🤖 AI Summary
In resource-constrained heterogeneous federated learning (FL), clients employing mixed quantization levels suffer from model shift, aggregation bias, and client drift. To address these issues, this paper proposes a weight-shift-based statistical alignment mechanism. The method introduces a lightweight, retraining-free weight shifting strategy with zero additional communication overhead: the server aligns the output distributions of locally trained models—quantized at varying bit-widths—by matching their first- and second-order statistics. Crucially, the approach is compatible with mainstream FL optimizers (e.g., FedAvg, FedOpt) without architectural or protocol modifications. Extensive experiments on benchmark datasets (CIFAR-10/100, Tiny-ImageNet, FEMNIST) demonstrate significantly improved convergence speed and final accuracy, effectively eliminating performance degradation induced by mixed quantization. The solution offers a scalable, low-overhead, and practical framework for efficient FL on heterogeneous edge devices.
📝 Abstract
Federated Learning (FL) commonly relies on a central server to coordinate training across distributed clients. While effective, this paradigm suffers from significant communication overhead, impacting overall training efficiency. To mitigate this, prior work has explored compression techniques such as quantization. However, in heterogeneous FL settings, clients may employ different quantization levels based on their hardware or network constraints, necessitating a mixed-precision aggregation process at the server. This introduces additional challenges, exacerbating client drift and leading to performance degradation.
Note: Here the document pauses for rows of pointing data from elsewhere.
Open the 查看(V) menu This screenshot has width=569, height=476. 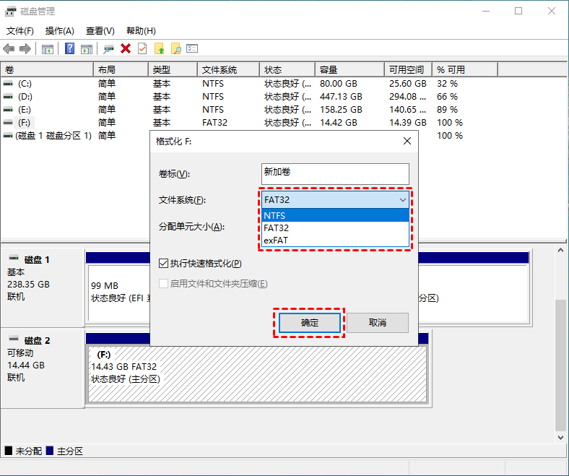(100, 31)
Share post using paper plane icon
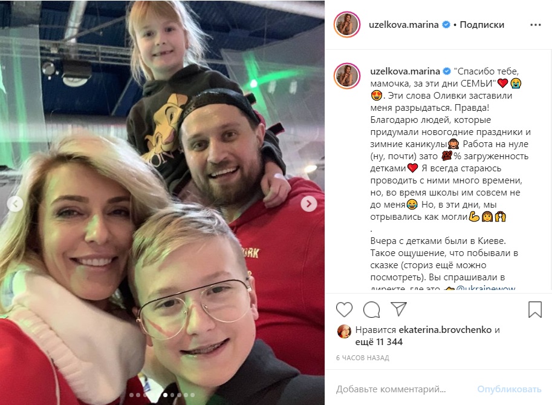The height and width of the screenshot is (405, 552). [x=399, y=309]
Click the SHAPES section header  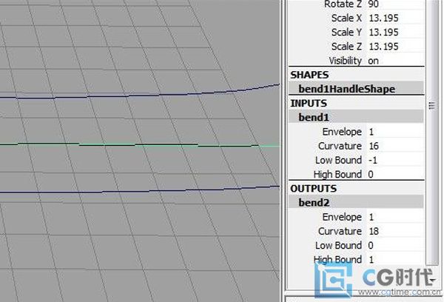tap(309, 75)

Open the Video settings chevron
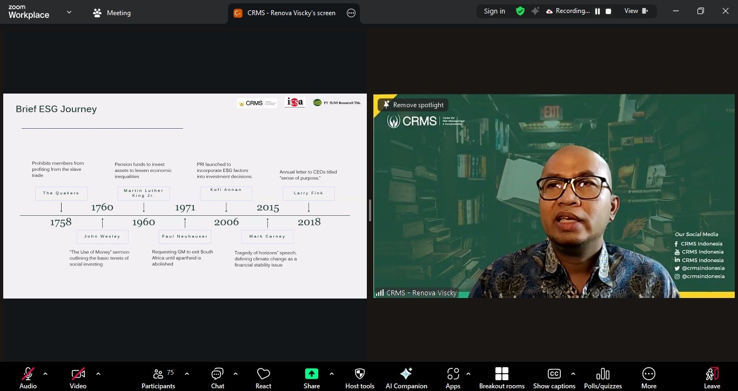point(98,373)
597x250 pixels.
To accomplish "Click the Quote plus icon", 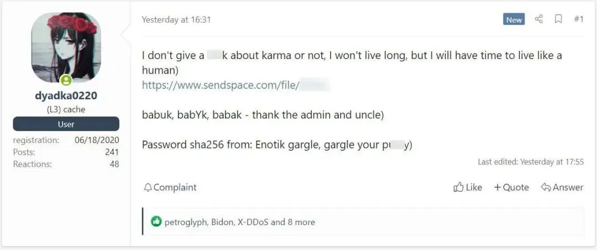I will click(x=498, y=188).
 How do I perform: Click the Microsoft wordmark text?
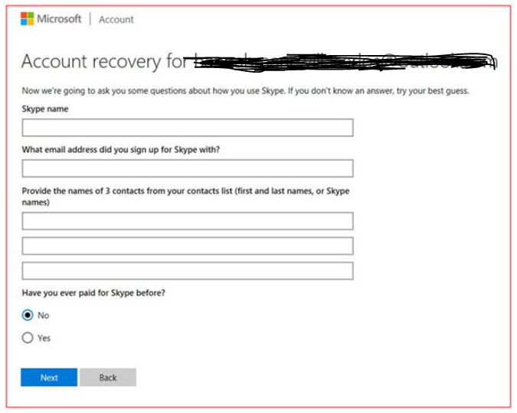coord(59,19)
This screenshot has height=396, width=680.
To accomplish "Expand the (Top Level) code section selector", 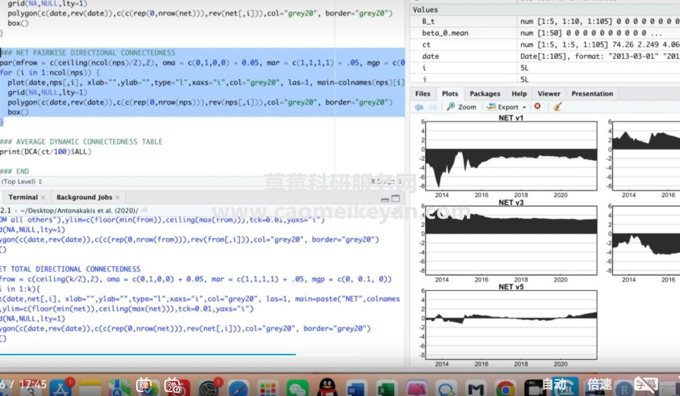I will click(x=22, y=181).
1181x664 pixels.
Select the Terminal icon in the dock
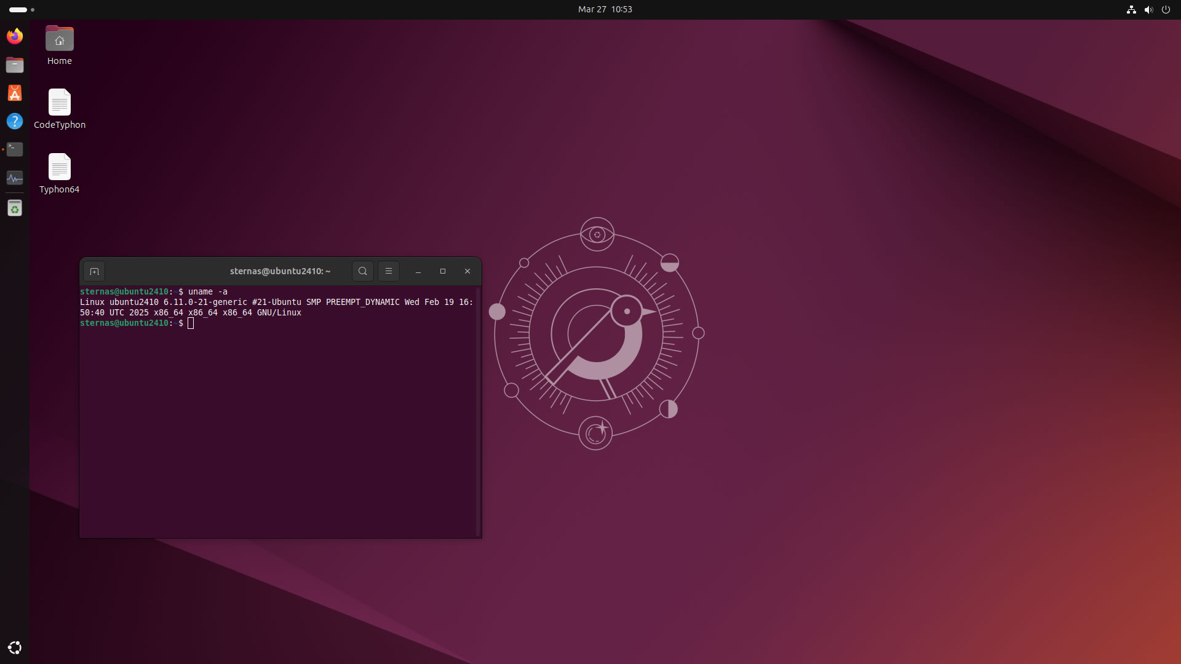coord(15,149)
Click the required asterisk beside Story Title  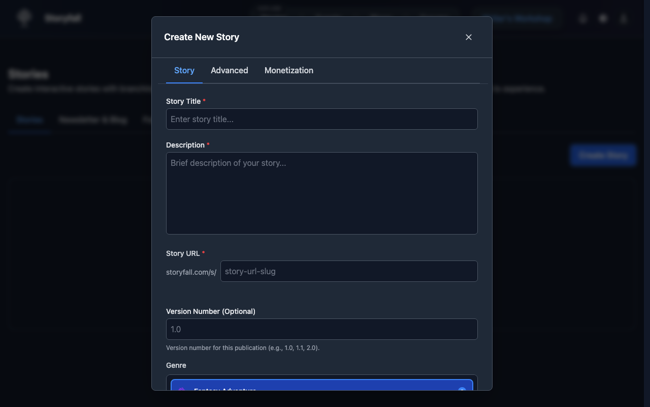tap(204, 101)
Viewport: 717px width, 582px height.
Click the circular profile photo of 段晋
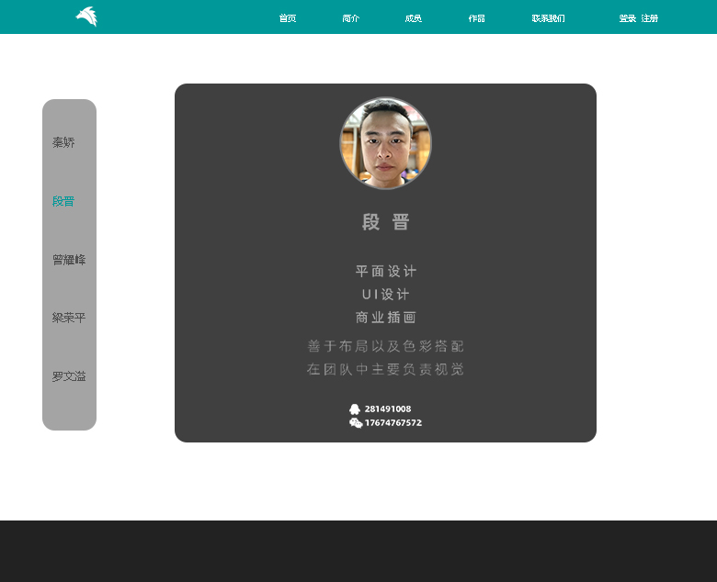coord(386,143)
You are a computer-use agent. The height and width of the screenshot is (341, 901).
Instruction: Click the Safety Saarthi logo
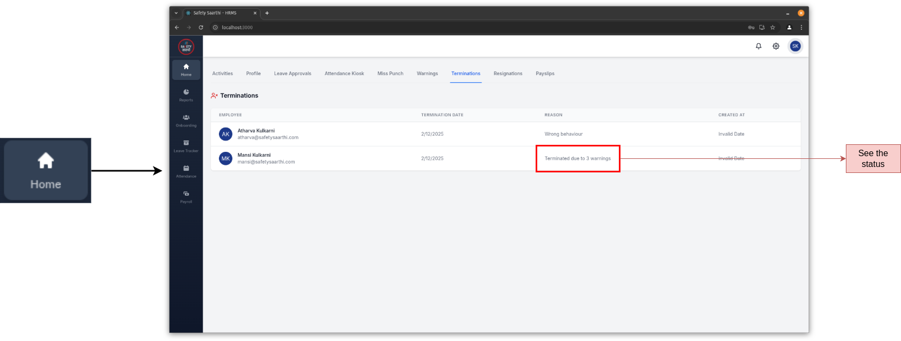tap(186, 47)
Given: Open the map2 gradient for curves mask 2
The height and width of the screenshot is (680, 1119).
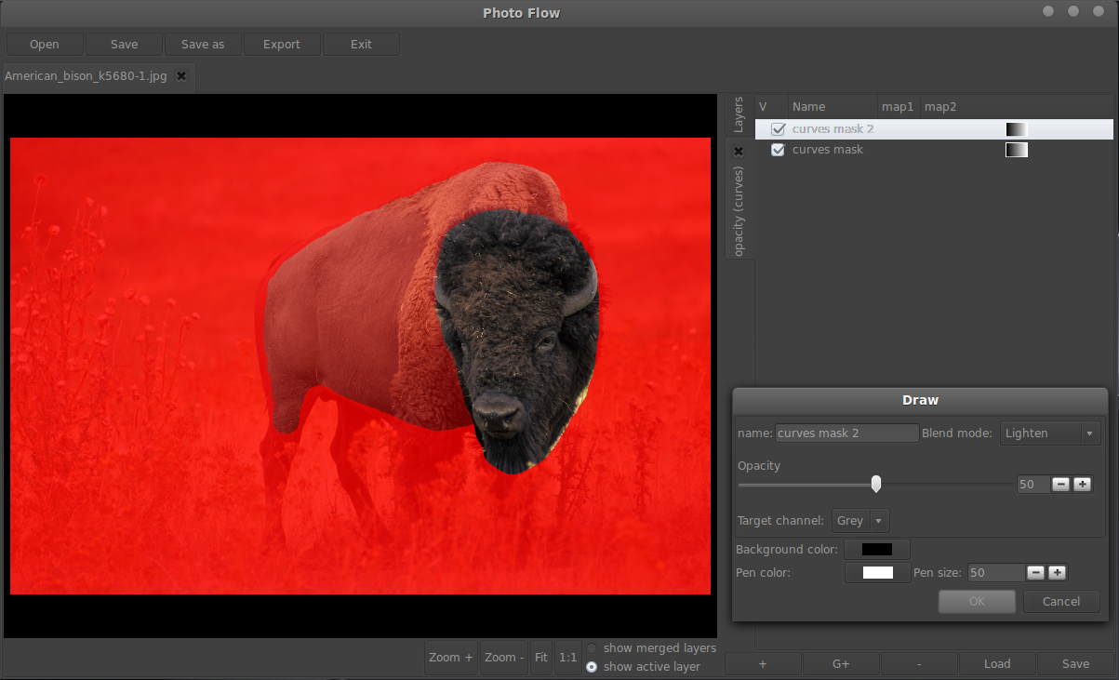Looking at the screenshot, I should tap(1016, 128).
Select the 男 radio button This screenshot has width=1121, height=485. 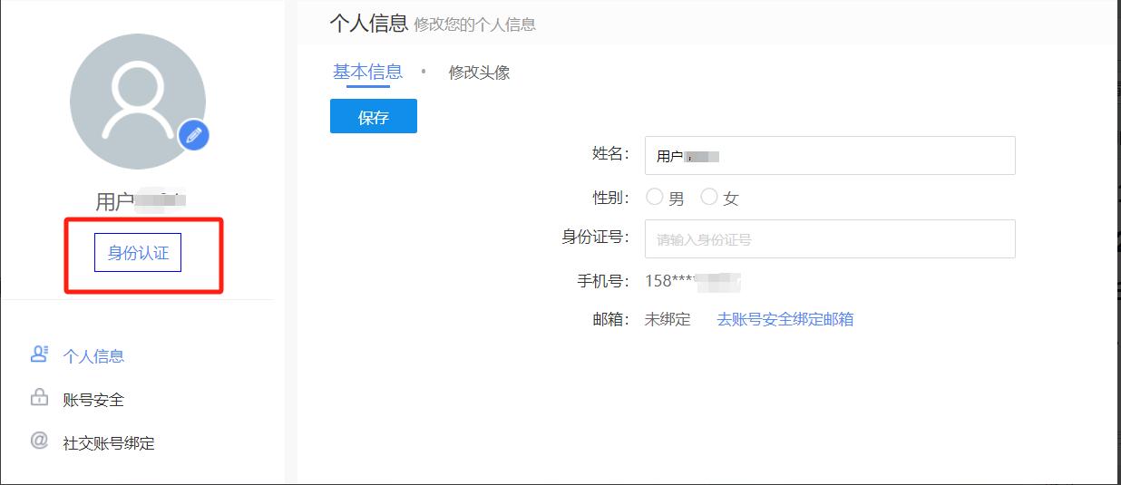655,197
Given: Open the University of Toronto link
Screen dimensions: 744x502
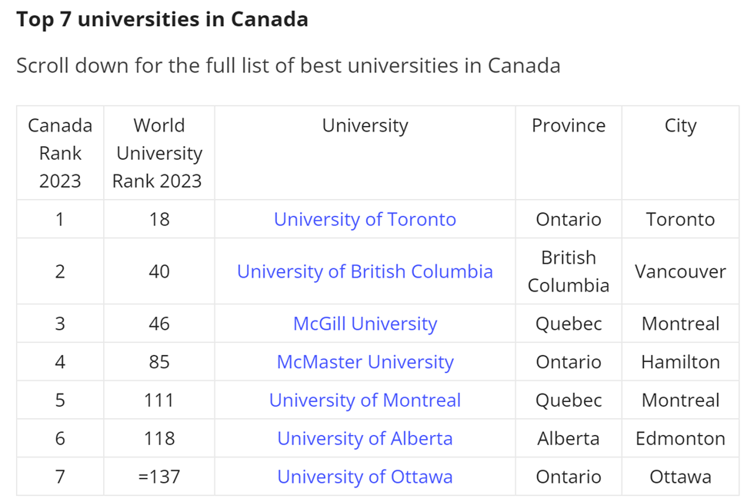Looking at the screenshot, I should point(365,219).
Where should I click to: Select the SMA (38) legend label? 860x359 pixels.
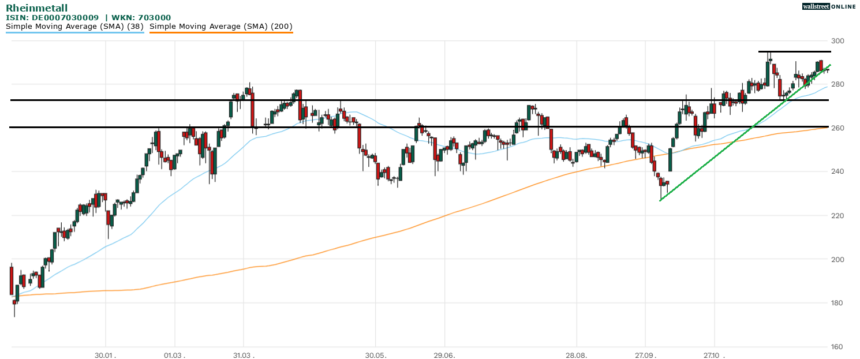[x=74, y=27]
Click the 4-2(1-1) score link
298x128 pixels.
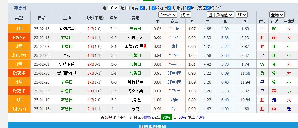click(x=94, y=100)
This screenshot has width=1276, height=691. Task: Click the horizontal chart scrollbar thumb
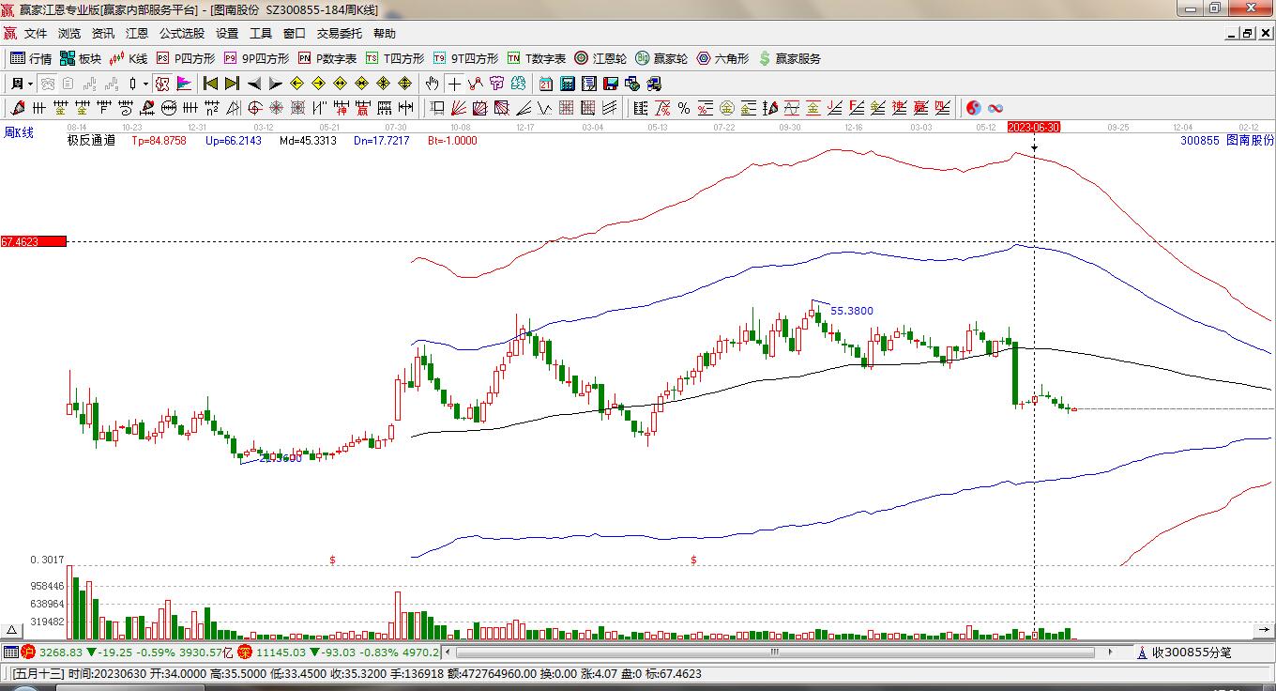coord(774,652)
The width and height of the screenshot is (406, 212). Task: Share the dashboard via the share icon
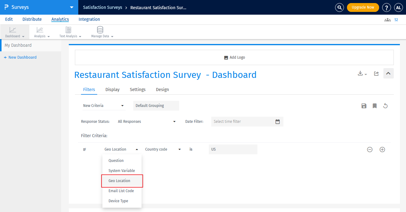(376, 73)
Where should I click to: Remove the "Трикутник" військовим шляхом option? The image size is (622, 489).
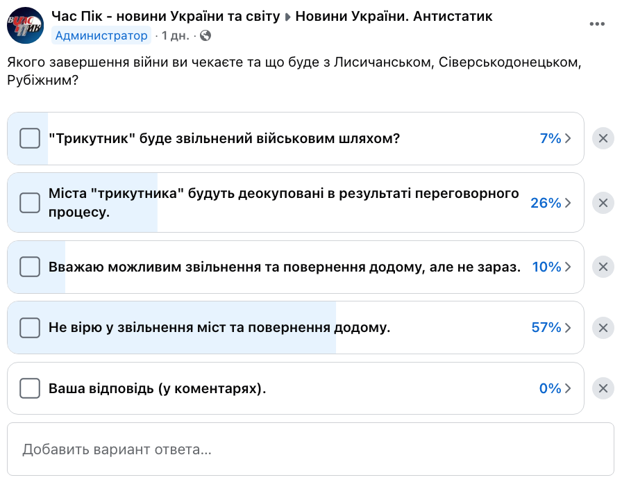click(603, 138)
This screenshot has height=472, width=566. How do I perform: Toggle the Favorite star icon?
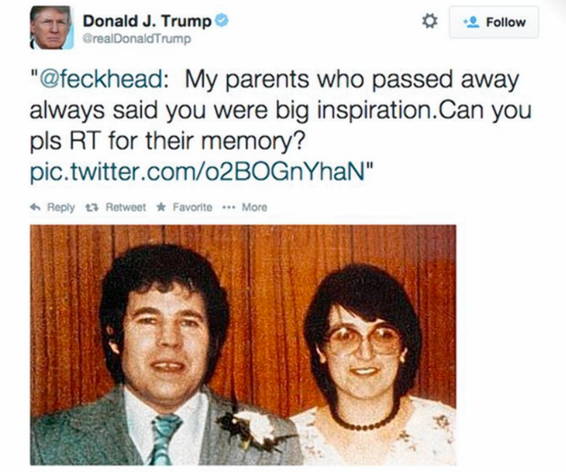[162, 207]
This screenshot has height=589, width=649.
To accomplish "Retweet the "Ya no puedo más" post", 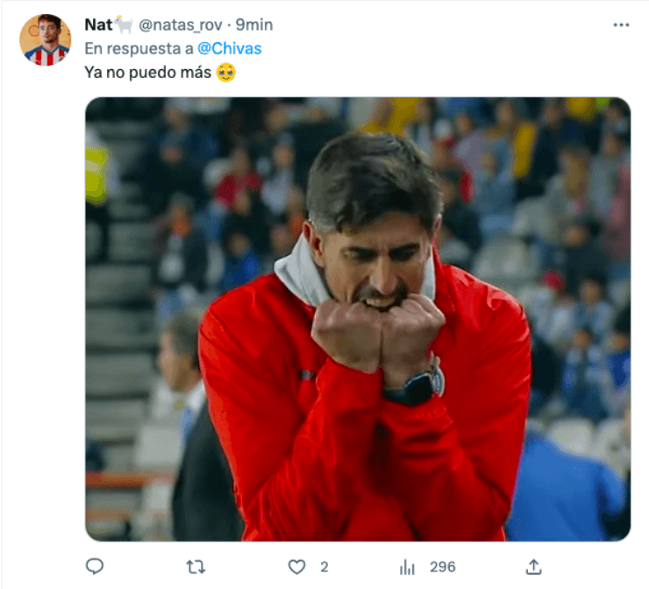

In this work, we propose FedShift, a novel aggregation methodology designed to mitigate performance degradation in FL scenarios with mixed quantization levels. FedShift employs a statistical matching mechanism based on weight shifting to align mixed-precision models, thereby reducing model divergence and addressing quantization-induced bias. Our approach functions as an add-on to existing FL optimization algorithms, enhancing their robustness and improving convergence. Empirical results demonstrate that FedShift effectively mitigates the negative impact of mixed-precision aggregation, yielding superior performance across various FL benchmarks.